The SEC does not allege that my companies' business plans were not implemented. In support of its dubious allegations of fraud, the SEC talks about a potential business alliance with Waste Management. This is another area where the SEC's failure to inspect and review our corporate documents allows them to leapfrog over the real facts surrounding this potential alliance. Waste Management went from being our competitor in the waste-to-energy space to becoming a potential business alliance partner. The subpoenaed documents, which the SEC never bothered to obtain and review, will support our version of this matter.
The SEC's allegations cast my efforts to keep my business alive and growing during and after the Great Recession of 2008 in a negative light. We managed to stay alive and grow during the recession. Rather than asking the U.S. government for a taxpayer-sponsored bailout like the Wall Street banks, GM, insurance giant AIG and other businesses did, we made it through the recession using a combination of my personal resources and the help of close friends.
Today, we are still working in countries across the globe. The SEC's 2-year investigation has not collapsed our company, despite the agency's best efforts to accomplish this goal.
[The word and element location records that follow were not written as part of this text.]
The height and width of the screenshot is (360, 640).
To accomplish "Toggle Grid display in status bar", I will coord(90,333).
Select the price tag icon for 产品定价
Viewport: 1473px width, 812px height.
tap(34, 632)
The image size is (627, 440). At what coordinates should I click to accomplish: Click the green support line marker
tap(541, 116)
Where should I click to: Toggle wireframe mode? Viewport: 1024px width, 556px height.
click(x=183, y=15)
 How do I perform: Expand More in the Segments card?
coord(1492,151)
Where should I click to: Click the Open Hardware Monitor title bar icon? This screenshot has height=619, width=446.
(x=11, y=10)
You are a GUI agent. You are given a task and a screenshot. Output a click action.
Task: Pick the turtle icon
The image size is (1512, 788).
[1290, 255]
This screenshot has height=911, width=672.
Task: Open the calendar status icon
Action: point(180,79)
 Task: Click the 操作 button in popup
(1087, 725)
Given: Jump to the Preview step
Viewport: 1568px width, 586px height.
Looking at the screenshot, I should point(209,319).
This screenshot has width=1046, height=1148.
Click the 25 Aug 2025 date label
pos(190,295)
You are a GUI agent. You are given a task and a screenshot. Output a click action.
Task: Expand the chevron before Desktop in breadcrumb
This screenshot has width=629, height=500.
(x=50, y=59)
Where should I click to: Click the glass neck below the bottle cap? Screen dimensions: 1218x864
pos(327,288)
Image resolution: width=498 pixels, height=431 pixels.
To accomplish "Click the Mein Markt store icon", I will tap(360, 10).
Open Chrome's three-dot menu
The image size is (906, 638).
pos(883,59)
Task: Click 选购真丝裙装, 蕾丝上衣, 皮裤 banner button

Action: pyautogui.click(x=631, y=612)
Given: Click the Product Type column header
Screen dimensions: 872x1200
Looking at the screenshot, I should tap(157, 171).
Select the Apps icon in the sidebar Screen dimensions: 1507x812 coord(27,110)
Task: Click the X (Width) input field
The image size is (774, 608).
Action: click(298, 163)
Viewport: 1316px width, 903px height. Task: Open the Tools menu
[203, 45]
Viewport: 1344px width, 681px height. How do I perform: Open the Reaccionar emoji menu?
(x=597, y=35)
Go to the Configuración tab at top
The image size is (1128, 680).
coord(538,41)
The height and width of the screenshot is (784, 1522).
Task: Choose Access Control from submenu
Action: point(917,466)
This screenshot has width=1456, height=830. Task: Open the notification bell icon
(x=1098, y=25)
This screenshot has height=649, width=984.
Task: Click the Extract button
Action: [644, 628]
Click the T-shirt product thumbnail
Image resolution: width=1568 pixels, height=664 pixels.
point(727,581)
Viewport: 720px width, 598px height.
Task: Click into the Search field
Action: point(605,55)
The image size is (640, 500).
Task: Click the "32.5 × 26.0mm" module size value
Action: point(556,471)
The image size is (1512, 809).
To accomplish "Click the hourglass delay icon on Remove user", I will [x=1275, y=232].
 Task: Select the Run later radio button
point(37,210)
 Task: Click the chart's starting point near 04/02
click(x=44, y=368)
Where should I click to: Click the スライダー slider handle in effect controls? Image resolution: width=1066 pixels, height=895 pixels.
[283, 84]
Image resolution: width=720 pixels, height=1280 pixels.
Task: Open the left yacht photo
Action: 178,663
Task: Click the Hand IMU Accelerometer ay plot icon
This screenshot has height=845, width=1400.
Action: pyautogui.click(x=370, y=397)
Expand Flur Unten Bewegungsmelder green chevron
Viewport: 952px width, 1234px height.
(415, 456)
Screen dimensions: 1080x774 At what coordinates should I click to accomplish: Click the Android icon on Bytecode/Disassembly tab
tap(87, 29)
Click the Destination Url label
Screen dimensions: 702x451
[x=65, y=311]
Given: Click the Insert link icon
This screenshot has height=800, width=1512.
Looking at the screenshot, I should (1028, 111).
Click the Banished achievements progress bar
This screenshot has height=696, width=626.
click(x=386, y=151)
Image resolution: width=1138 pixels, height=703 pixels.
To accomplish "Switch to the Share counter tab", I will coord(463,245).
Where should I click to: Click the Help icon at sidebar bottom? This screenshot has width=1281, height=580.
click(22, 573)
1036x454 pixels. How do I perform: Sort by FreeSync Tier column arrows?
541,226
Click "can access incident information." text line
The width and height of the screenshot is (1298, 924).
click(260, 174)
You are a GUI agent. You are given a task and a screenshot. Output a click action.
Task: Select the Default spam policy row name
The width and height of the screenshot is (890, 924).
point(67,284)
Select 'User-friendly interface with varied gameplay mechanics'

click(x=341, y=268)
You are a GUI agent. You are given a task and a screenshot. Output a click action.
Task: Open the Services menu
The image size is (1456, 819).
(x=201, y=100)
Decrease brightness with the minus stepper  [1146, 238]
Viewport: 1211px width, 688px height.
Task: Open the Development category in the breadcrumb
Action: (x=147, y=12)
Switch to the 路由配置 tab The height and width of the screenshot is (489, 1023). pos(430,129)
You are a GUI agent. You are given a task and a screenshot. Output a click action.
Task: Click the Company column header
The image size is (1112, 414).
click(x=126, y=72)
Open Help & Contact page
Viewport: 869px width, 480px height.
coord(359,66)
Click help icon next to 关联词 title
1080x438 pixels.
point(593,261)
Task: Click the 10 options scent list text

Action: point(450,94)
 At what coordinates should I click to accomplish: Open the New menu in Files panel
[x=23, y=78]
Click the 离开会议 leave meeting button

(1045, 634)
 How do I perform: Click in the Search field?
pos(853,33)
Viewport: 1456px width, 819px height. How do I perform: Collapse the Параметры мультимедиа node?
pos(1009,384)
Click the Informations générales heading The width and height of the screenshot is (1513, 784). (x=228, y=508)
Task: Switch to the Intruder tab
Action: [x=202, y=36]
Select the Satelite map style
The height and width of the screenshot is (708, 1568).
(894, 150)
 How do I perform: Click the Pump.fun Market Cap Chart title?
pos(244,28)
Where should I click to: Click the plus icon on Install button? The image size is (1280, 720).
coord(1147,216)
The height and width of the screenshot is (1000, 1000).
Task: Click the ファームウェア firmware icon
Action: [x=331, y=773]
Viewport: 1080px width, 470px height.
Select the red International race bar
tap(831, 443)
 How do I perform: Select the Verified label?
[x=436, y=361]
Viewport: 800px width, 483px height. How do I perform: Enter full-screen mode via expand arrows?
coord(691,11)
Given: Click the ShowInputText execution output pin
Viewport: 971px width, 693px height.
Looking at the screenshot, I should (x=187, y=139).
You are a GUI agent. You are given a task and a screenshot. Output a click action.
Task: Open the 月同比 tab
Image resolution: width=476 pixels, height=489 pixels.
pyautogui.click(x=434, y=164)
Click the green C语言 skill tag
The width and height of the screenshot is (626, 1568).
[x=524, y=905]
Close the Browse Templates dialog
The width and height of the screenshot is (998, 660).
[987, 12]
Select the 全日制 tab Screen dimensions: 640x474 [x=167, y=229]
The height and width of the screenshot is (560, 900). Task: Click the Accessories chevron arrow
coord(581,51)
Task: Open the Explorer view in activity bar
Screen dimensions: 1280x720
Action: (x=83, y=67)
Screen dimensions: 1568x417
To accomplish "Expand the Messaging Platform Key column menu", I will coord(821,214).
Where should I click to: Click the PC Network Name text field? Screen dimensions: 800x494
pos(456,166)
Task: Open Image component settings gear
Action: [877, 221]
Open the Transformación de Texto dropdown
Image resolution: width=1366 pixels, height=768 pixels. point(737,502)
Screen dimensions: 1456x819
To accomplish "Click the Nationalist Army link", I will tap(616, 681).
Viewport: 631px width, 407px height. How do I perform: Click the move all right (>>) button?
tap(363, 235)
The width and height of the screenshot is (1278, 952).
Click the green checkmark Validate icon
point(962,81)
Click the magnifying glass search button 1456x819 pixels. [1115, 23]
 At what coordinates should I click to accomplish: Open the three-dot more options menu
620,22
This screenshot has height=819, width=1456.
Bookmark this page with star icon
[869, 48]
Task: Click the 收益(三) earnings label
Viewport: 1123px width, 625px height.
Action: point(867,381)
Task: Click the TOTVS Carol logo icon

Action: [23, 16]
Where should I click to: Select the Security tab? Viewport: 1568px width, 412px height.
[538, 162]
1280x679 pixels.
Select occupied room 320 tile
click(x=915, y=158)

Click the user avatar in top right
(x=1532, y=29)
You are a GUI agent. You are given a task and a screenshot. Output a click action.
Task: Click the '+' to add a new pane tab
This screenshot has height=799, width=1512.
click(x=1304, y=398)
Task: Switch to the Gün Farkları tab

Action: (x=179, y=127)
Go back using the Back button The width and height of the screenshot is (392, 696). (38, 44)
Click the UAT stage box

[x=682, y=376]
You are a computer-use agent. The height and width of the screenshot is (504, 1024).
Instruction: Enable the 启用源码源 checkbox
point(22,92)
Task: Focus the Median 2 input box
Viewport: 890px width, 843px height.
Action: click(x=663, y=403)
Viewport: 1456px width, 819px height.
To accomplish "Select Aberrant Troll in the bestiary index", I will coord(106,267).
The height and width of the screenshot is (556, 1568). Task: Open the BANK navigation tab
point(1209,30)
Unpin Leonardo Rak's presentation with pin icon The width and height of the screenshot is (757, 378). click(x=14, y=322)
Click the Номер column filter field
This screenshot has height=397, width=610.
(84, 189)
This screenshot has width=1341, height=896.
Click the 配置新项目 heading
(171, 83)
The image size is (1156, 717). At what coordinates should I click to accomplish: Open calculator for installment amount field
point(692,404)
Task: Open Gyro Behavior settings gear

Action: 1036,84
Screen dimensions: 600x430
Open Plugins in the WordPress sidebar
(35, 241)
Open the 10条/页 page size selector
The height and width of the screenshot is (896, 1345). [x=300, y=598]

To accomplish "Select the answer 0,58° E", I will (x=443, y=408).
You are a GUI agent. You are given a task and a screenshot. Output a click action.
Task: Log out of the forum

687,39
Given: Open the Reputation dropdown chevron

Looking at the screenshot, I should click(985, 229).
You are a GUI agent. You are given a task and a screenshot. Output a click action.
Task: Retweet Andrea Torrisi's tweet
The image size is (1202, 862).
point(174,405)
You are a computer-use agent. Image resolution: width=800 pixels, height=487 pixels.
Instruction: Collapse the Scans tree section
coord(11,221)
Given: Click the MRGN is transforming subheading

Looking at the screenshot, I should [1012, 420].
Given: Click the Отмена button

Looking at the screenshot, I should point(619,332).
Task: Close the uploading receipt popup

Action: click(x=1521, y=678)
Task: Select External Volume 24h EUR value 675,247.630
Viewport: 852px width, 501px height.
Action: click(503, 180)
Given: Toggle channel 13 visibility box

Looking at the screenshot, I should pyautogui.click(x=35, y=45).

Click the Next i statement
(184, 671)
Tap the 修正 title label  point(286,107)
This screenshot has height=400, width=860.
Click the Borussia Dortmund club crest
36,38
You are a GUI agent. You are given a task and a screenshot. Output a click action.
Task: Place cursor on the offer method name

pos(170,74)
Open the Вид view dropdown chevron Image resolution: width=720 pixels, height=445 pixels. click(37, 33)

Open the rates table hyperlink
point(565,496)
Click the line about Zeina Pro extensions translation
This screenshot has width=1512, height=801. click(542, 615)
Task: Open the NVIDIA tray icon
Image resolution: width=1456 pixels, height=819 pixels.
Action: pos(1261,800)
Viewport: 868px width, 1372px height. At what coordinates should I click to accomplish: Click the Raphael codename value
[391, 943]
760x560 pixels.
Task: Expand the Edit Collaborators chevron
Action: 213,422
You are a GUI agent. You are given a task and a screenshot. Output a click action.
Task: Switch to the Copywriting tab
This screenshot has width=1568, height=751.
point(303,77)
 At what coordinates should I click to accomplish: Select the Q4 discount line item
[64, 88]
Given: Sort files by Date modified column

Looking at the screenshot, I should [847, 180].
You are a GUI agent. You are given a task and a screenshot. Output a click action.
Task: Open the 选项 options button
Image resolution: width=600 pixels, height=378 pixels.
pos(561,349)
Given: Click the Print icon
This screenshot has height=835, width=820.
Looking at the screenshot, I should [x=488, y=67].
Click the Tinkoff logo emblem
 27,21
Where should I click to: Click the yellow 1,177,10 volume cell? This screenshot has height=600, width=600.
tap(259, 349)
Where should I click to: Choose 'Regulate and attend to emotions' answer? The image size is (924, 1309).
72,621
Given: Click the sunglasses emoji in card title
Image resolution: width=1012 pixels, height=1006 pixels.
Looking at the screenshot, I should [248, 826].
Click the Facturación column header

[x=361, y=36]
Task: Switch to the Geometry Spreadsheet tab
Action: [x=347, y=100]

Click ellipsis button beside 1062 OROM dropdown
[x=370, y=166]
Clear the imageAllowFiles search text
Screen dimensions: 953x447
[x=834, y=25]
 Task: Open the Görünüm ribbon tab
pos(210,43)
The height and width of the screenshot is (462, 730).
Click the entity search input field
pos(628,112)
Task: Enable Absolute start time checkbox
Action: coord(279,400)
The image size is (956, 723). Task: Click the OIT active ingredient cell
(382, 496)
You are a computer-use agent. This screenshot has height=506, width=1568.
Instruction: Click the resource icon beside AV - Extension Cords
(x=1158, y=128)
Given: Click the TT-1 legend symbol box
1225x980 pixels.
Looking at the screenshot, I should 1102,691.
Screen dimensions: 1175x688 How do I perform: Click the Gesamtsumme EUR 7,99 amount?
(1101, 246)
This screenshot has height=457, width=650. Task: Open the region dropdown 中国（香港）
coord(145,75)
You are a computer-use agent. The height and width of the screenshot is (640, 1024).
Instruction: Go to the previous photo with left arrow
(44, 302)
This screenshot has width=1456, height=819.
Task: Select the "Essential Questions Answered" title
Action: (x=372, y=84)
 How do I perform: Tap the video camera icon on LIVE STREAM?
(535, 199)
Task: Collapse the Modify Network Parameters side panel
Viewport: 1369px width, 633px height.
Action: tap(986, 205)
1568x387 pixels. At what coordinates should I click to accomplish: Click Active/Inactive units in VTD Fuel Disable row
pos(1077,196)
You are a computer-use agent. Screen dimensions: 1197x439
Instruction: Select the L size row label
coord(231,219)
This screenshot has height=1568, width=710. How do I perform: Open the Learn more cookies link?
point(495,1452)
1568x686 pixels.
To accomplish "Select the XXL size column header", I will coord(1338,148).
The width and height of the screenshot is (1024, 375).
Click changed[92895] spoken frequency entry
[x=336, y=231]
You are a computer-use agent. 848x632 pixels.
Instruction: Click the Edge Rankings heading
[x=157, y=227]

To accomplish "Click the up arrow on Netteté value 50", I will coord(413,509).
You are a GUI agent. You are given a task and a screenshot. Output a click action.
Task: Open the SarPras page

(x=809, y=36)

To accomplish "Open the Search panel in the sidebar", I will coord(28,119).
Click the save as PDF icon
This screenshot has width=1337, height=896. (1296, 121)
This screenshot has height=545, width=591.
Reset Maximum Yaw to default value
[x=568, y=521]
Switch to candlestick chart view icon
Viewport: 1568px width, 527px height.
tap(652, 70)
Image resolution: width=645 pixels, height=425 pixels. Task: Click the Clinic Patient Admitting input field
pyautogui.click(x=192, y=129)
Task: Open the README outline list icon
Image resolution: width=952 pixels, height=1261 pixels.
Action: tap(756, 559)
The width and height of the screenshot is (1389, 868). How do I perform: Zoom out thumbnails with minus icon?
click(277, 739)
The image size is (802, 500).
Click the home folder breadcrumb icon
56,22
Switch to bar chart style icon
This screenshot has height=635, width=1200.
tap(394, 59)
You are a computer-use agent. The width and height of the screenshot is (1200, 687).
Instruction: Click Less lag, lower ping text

For the most part, our business alliance partners understand the SEC's efforts to smear me and sabotage my businesses.
The good news for my stakeholders and me in the SEC lawsuit is this: Through the process of formal discovery in the litigation, we will learn exactly who our enemies are and we will expose them for what they are. We will also have the opportunity to file and prosecute a counterclaim against the SEC (and those who aided and abetted the agency) for monetary damages because of the SEC's abusive agency conduct in this case.
Finally, the SEC's lawsuit is paper thin, bogus and malicious. I will not let the SEC's lawsuit intimidate me or chill the exercise of my First Amendment right to criticize ethically challenged public officials, or anybody else.